To Beck’s credit, he didn’t retreat squarely to his pose-copping past in an effort to save face after such exposure. Rather, he calmly faced the task of squaring the stoned irony of Odelay’s culture-vulture raconteur and, more campily, Midnite Vultures, with the naked songcraft of his more recent work. The result is a deft stroke of career consolidation. In the same way that New Adventures in Hi-Fi found R.E.M. somehow seamlessly assimilating Monster with Automatic for the People, Beck’s latest is the unlikely yet startlingly cozy shotgun marriage of Sea Change and Odelay. Neither coy nor somber, it’s an album that just lays out the music without playing the angles.

Filled with beats that are insistent but not frenzied, tones that are trashy but not anarchistic, and humor that’s sly but not wanton, the latest finds a more mellow Beck churning back into the streets to explore new soundscapes. Witness “Scarecrow” with its unmistakable “Billie Jean” bassline, or “Go It Alone,” which transitions from a scuzzified bass groove to the glisten-twinkle of a Fender Rhodes piano in the space of minutes. While nothing here is quite so stripped as Mellow Gold, there’s a sense of conscious construction to these songs that—along with the return of Beck’s acoustic slide stylings—reaffirms that even the new orchestral Beck can still do pawn shop, albeit with newfound maturity. “Farewell Ride,” for instance, is a haunting, space-aged country-blues number—Leadbelly meets Spiritualized in a shudder of harmonica and mission-bell imagery—while “Nazarene” is a warped gospel that, although slightly misformed, resembles more of a hymn than a sketch with its relative earnestness.

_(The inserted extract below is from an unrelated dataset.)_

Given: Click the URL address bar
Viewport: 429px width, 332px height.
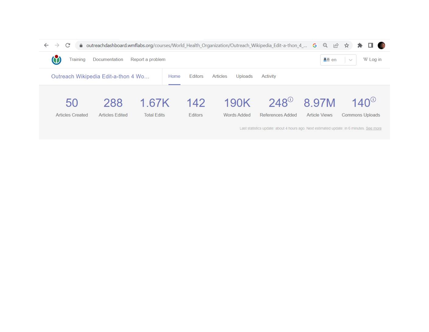Looking at the screenshot, I should click(195, 45).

Admittedly, the album is not without missteps. At times the tone gets a bit leaden, and although many of the songs feature tight beats screaming for wild remixes, there’s almost too much breathing room left unfilled by lyrics. On songs like “Hell Yes,” his repartee is slow on the draw, warbling out sub-par Beckisms like “make your dreams out of papier mache.” While the Dust Brothers’ reappearance looms large in the album’s collage of rhythmic tricks and fizzy effect work, the intensity level feels kicked-down a notch. Even on the “Devil’s Haircut” rewrite “Rental Car,” there’s no real sense of danger or flash of true mischief. Even at its funkiest, the album slides rather than struts, echoing the spilled-wine, stoned-Sunday vibe of War more than the juiced-up Saturday nights of its porny discotheque cousin Midnite Vultures. While there’s too much attention to detail to call this a lazy album, it consistently sounds less than fueled.

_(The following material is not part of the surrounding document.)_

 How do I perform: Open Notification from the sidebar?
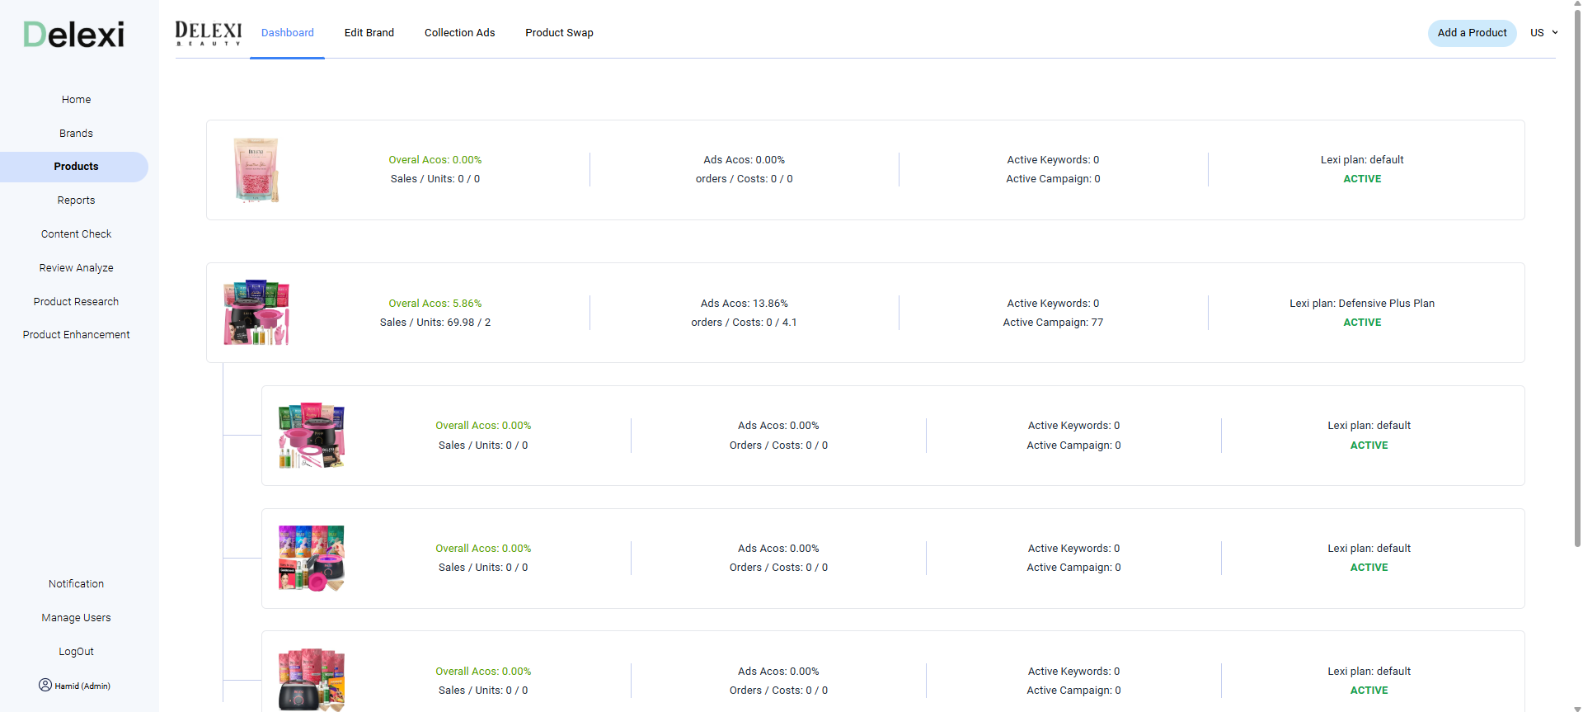click(76, 584)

But, in the end, what redeems this album are the moments Beck’s strengths are fully realized. Like “Guero,” the funky barrio romp that would’ve been a standout on Odelay, and ranks among his all-time best. If the folks at Interscope are playing their cards right, “Guero” should be the homerun second single sometime this summer (after the sludgy modern-U2 “E-Pro” serves as a modest reminder that our boy is back in business). While “Guero” catches Beck at his most loose-limbed and syncretist, “Outerspace” sounds like an introspective holdover from Sea Change, thoughtfully bathed in anthemic piano and simmering slide guitar—an orchestral musing that resists dirgey-ness by dint of its gentle framing. Together, they sketch the limits of the light and shade heretofore missing from some of Beck’s more narrowly focused genre studies.

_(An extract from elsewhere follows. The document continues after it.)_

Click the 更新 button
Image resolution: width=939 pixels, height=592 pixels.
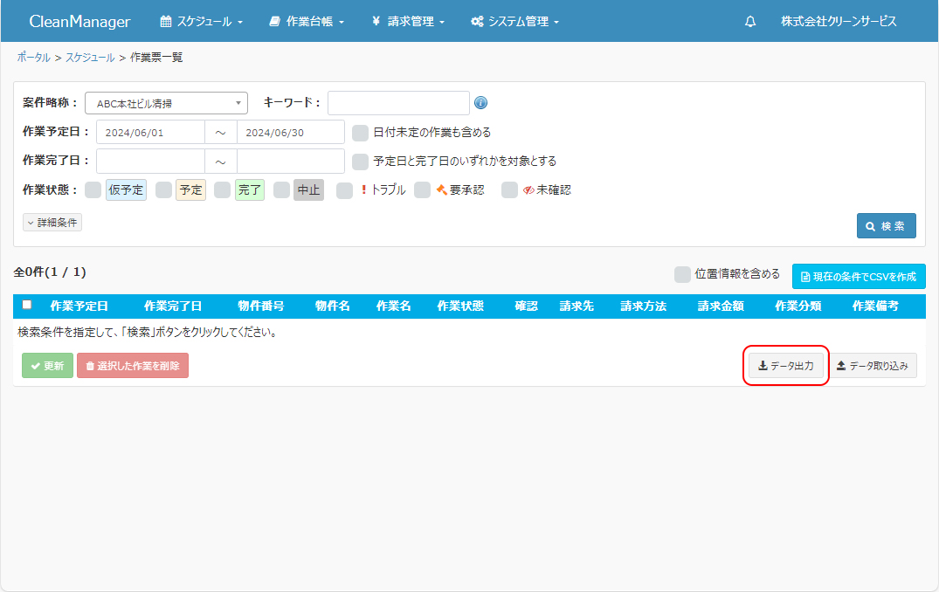pyautogui.click(x=47, y=366)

In his refreshing refusal to wave one flag or another too insistently, Beck manages to make the effort ring true. Across all its textures it always sounds like Beck. Better yet, it clarifies his depth and range as a musician; an unintentional time capsule anthologizing classic Beck with 13 new songs. While it lacks the churn or drama of his earlier work or the dour intensity of Sea Change, it’s an album remarkable in its consistent, pleasant above-averageness, punctuated by bursts of true genius.